Kegiatan yang bertujuan menjaga stabilitas harga pangan ini berhasil menyedot perhatian warga, dengan seluruh stok yang disediakan ludes terjual di lokasi, Taman Gotong Royong, Kelurahan Ketsoblak.

Acara yang dimulai pukul 09.00 WIT ini merupakan bagian dari upaya pengendalian inflasi daerah melalui stabilisasi harga bahan pokok menjelang akhir tahun 2025.

Gerakan Pangan Murah ini dihadiri oleh perwakilan dari instansi terkait, di antaranya Sekretaris Dinas Ketahanan Pangan Kota Tual, D. Kastanya, dan Kepala Bidang Distribusi Pangan, Salim Oat.

Kegiatan ini dinilai efektif sebagai intervensi pasar untuk membantu masyarakat mendapatkan bahan pangan dengan harga lebih terjangkau dari harga pasaran.

Kolaborasi ini adalah komitmen Pemkot Tual untuk memastikan ketersediaan dan keterjangkauan pangan bagi seluruh lapisan masyarakat di Kota Tual.

Meskipun secara komersial sukses dengan semua stok habis, kegiatan ini menemukan sebuah catatan penting. Partisipasi dari masyarakat ekonomi menengah ke bawah, ternyata masih rendah.

Berdasarkan pantauan di lapangan, ada dua penyebab utama hal ini yakni, informasi mengenai kegiatan ini tidak menyebar secara merata hingga ke tingkat RT/RW, sehingga banyak warga sasaran yang tidak mengetahuinya.
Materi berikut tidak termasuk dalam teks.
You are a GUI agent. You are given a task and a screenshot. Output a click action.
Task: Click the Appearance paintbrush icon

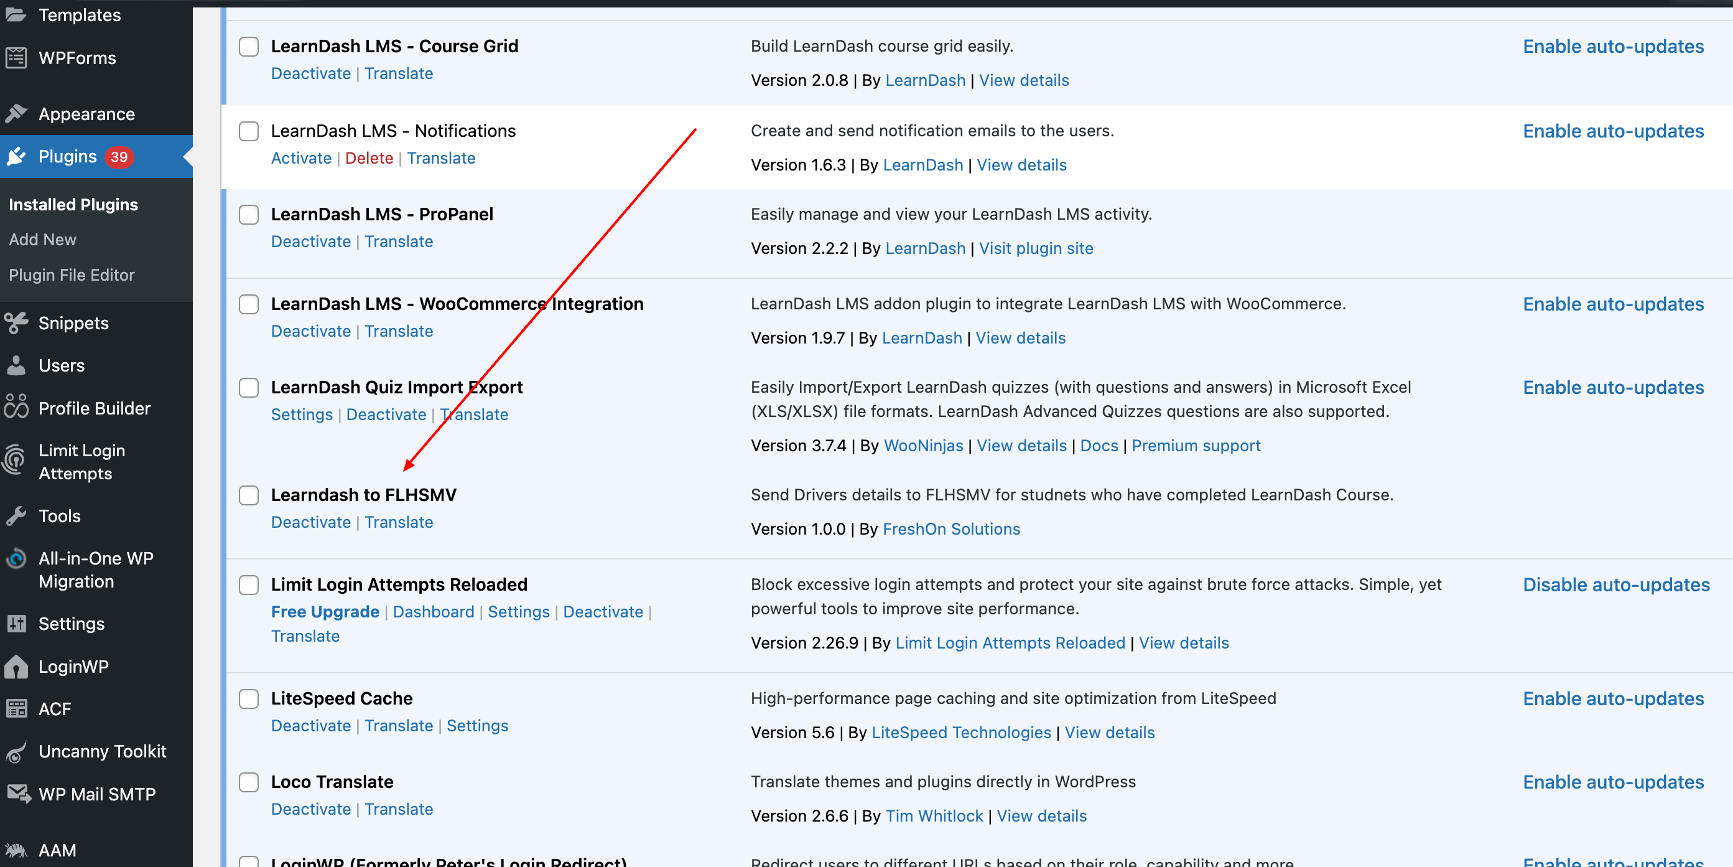(x=16, y=114)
Serta pelaksanaan kegiatan pada pagi hari bersamaan dengan jam kerja dan aktivitas ekonomi harian sebagian besar masyarakat kecil.
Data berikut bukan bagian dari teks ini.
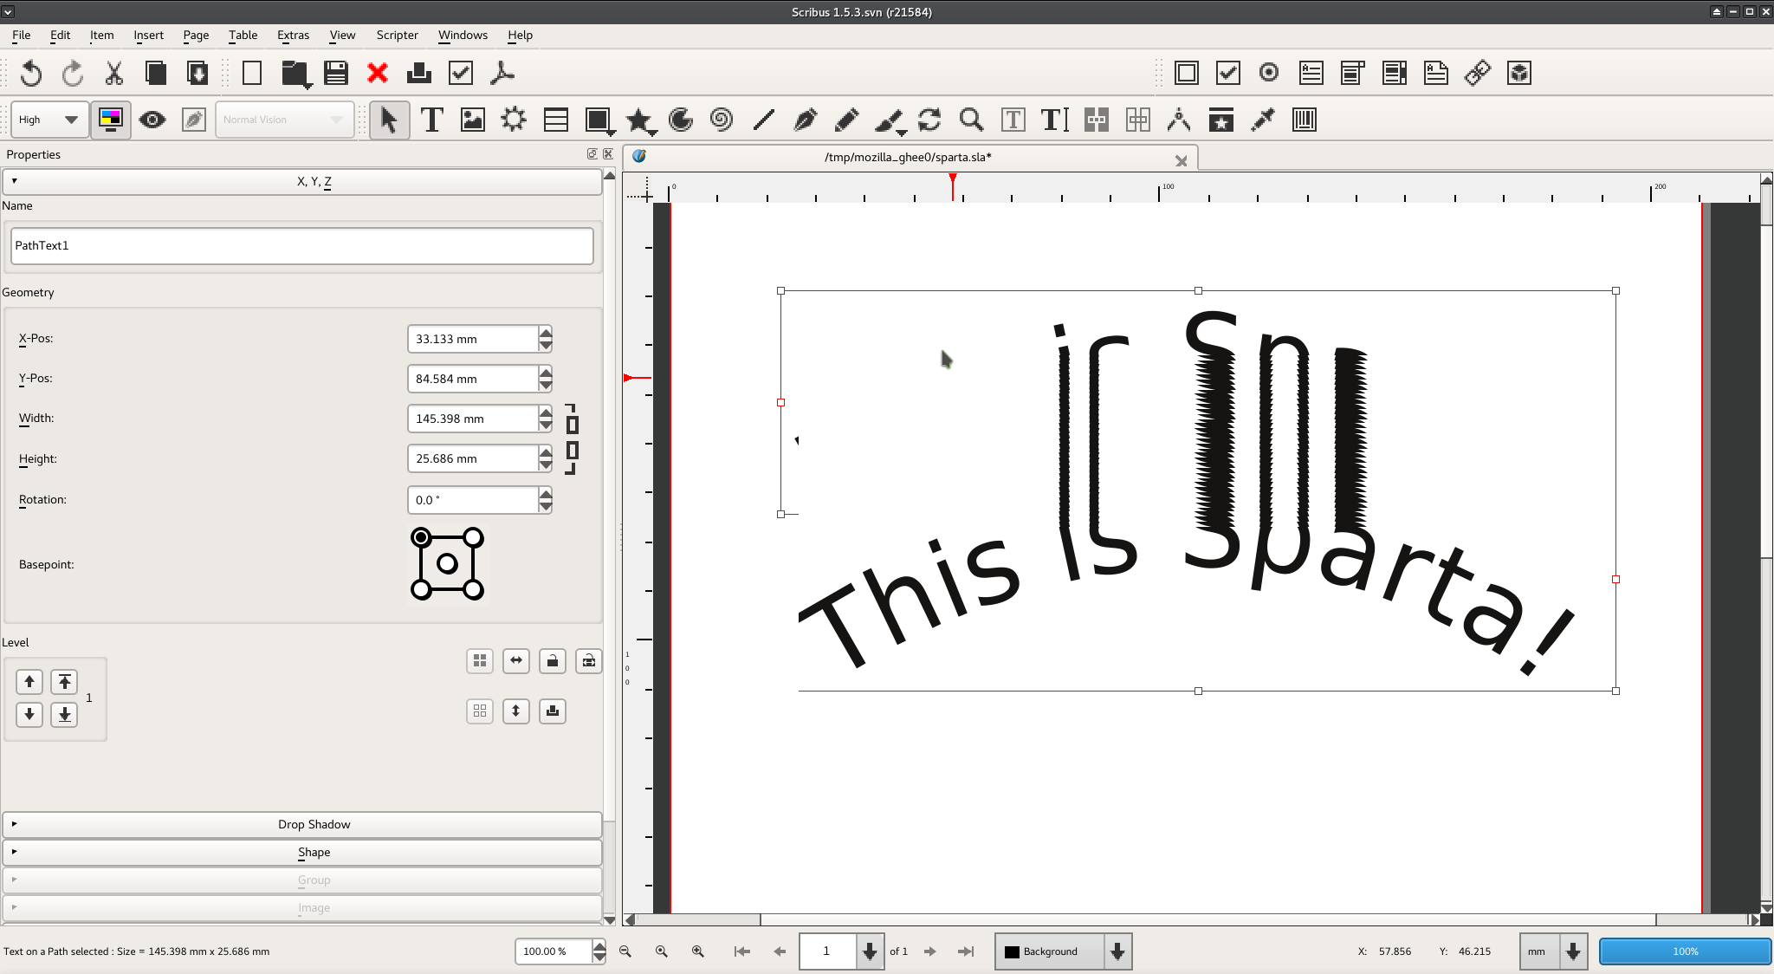Activate the Rotate Item tool
The width and height of the screenshot is (1774, 974).
(x=929, y=120)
Hal ini menjadi evaluasi krusial bagi penyelenggara agar kegiatan serupa di masa depan dapat lebih tepat sasaran dan memberikan dampak maksimal.

Berikut adalah rincian komoditas yang dijual dan berhasil ludes diborong pembeli:

Beras Medium SPHP | Rp 60.000/5kg | 400 karung |
Beras Premium Sentra Ramos | Rp 70.000/5kg | 100 karung |
Beras Mawar Merah | Rp 195.000/15kg | 50 karung |
Terigu Kompas | Rp 10.000/kg | 10 karton |
Bawang Merah | Rp 35.000/kg | 100 kg |
Bawang Putih | Rp 35.000/kg | 70 kg |
Gula Pasir | Rp 15.000/kg | 250 kg |
Minyak Goreng/Minyak Kita | Rp 15.000/liter | 58 karton |
Telur Ayam Lokal | Rp 55.000/rak | 150 rak |
Cabe Rawit | Rp 35.000/kg | 16 kg |
Sayur Mayur | Rp 5.000/ikat | 200 ikat |

Dengan perbaikan pada strategi komunikasi dan manajemen waktu, diharapkan Gerakan Pangan Murah ke depan dapat lebih optimal dalam meringankan beban masyarakat berpenghasilan rendah.